How to Deactivate All Plugins When Not Able to Access WP-Admin

Because of some security breach, you are unable to access your WordPress account. In such a situation, it’s best to deactivate your plugins.

In the past, whenever you felt the need to deactivate or delete a plugin, you would always go to the Plugins section on your dashboard and delete whatever plugin you didn’t like. But now that you’re locked out, the situation is not so favorable.

So, what can you do to avoid such a situation? In this article, we’re going to show you how you can deactivate your plugins even if you do not have access to your WordPress account.

There are two ways you can go about deactivating your plugins. Both of them require you to have access to the backend functionalities of your hosting provider.

So, let’s begin with the first method…

Method 1. Deactivating Plugins Using FTP

This method will require you to use the FTP (File Transfer Protocol), also known as the file manager that comes with your WordPress hosting control panel.

If you haven’t used FTP before, here’s a quick article that might help put you in the right direction. For the visual learner, here’s a YouTube tutorial on FTP.

First off, connect your WordPress site to the FTP client, or the File Manager option in cPanel. When connected, visit the /wp-content/ folder which is directly under the /public_html/ folder.

Once you’ve entered the folder, you will see a folder called plugins. This is the repository where your WordPress installation stores all of the installed plugins.

All you have to do at this point is to select the folder and rename it. Change it to anything that is relevant and according to your preference. As an example, we’ve renamed this folder as “plugins.deactivate”.

Performing this action will deactivate all the plugins installed on your site.

Whenever you power-up your WordPress site, the database searches for plugins folder. When it fails to find a plugins folder, all of the previously installed plugins are disabled automatically.

It’s beneficial to perform this when you cannot log in to your WordPress account. Try to log-in again and see if the issue is still present within your site. If you can log-in, then the issue was with your plugins.

Pro-Tip: Always install trusted plugins and theme from the official WordPress directory. If you want a premium version of a plugin or theme, make sure to purchase them instead of using a nulled theme or plugin since they can provide backdoors to hackers.

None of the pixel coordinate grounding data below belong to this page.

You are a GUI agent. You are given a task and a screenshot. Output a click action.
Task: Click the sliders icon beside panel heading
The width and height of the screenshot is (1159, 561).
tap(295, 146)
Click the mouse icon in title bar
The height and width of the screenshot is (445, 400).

Once you have successfully logged-in, then you can visit the Plugins section of your WordPress account and see the list of plugins that have been deactivated.

At this point, you will notice that your plugins have all been deleted as well. Don’t worry since they are present in the renamed folder on your WordPress database.

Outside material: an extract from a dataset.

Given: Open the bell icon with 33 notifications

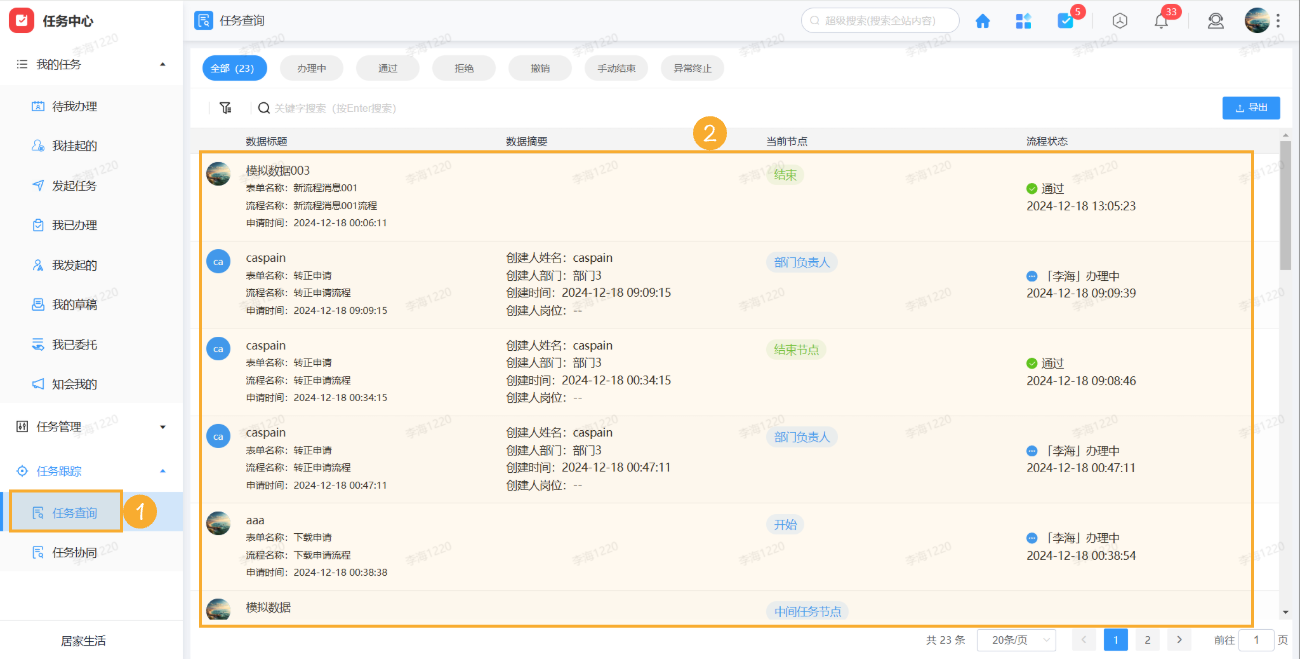Looking at the screenshot, I should [x=1161, y=20].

To recover them, navigate back to your FTP client and under the /wp-content/ folder find the folder you just renamed.

When you’ve found it, just rename it again to “Plugins”. Now, simply go back to the Plugins area in your WordPress dashboard and you will find all the plugins installed again.

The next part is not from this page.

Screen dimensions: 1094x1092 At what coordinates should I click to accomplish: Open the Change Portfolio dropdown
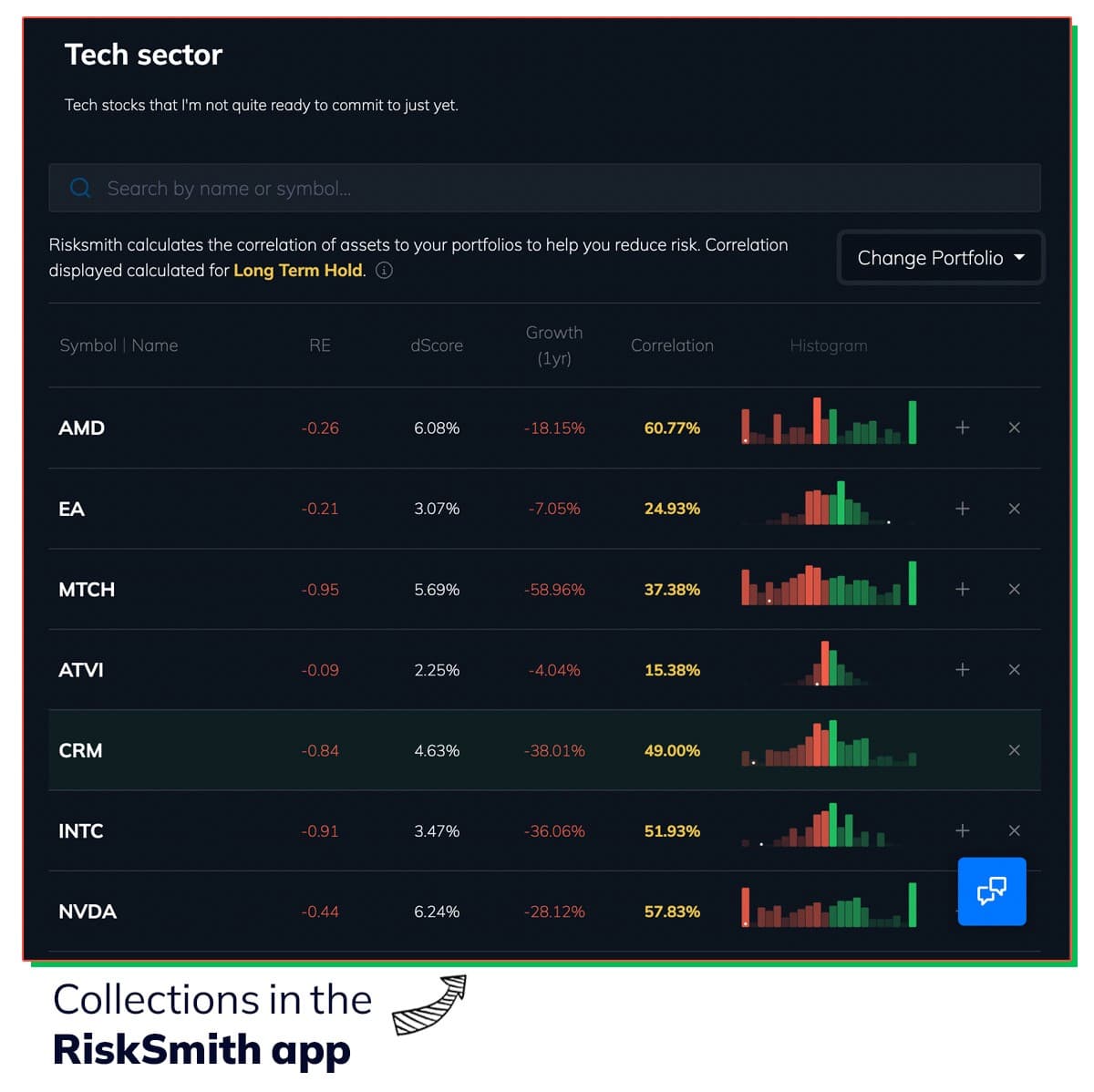[x=940, y=258]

Now, activate your plugins one at a time to see which one is causing your site to break. Once you’ve found the culprit, you can perform the renaming process again and finally delete the plugin or ask for support.

Method 2. Deactivate Plugins Using phpMyAdmin

For beginners, we would suggest to use the FTP method. That said, if you’re looking for something more advanced, then the best option for you to recover your WordPress login is deactivating WordPress plugins using phpMyAdmin.

Note: Before performing the steps mentioned below, make sure to backup your WordPress database. In the event of things going awry, you will have a working copy of your site at the ready.

For this step, you will need to have access to your web hosting account. The cPanel interface of a hosting account varies depending on the provider. For this example, we are using a different hosting provider. Yours may or may not look the same.

Either way, you have to navigate to, or search for the phpMyAdmin icon. It’s almost always inside the “Databases” section.

Clicking on the icon will prompt the phpMyAdmin database manager to open up in your browser. Now, you will need to select a WordPress database. Once you’ve done that, you can view the WordPress database tables.

This is what a WordPress database table looks like. While they do have different applications, all of these tables have the same wp_prefix written prior to the table name. Database prefixes can differ depending on the database.

To delete the plugins, you have to visit the wp_options table. Under the row option_name, you will see a database entry called active_plugins. Click on the “Edit” just next to it.

All you have to do now is to see where the option_value tab is located. When you’ve found it, copy the following value a:0:{} and then click on Go to save changes.

And that’s it. Using phpMyAdmin, you have now successfully deactivated all your WordPress plugins.

Try logging-in to your site again. If you’re able to access your WordPress site, then you’ve successfully circumvented the breach.

While this one requires fewer steps then the preceding method, it’s a lot more complex. To reiterate, you will have to perform a full site backup before going through with this step. There are plenty of WordPress Backup plugins that you can use for this purpose.


Security is an essential consideration for your site. While there are plenty of ways for you to protect your site from hackers and malicious groups, in the event of something going wrong, you also need to be proactive against troubleshooting the problems. This is one of the ways you can troubleshoot your site if you’re logged-out.

We hope that with this article, you have managed to log back into your WordPress site. Which one worked best for you? Let us know in the comments section.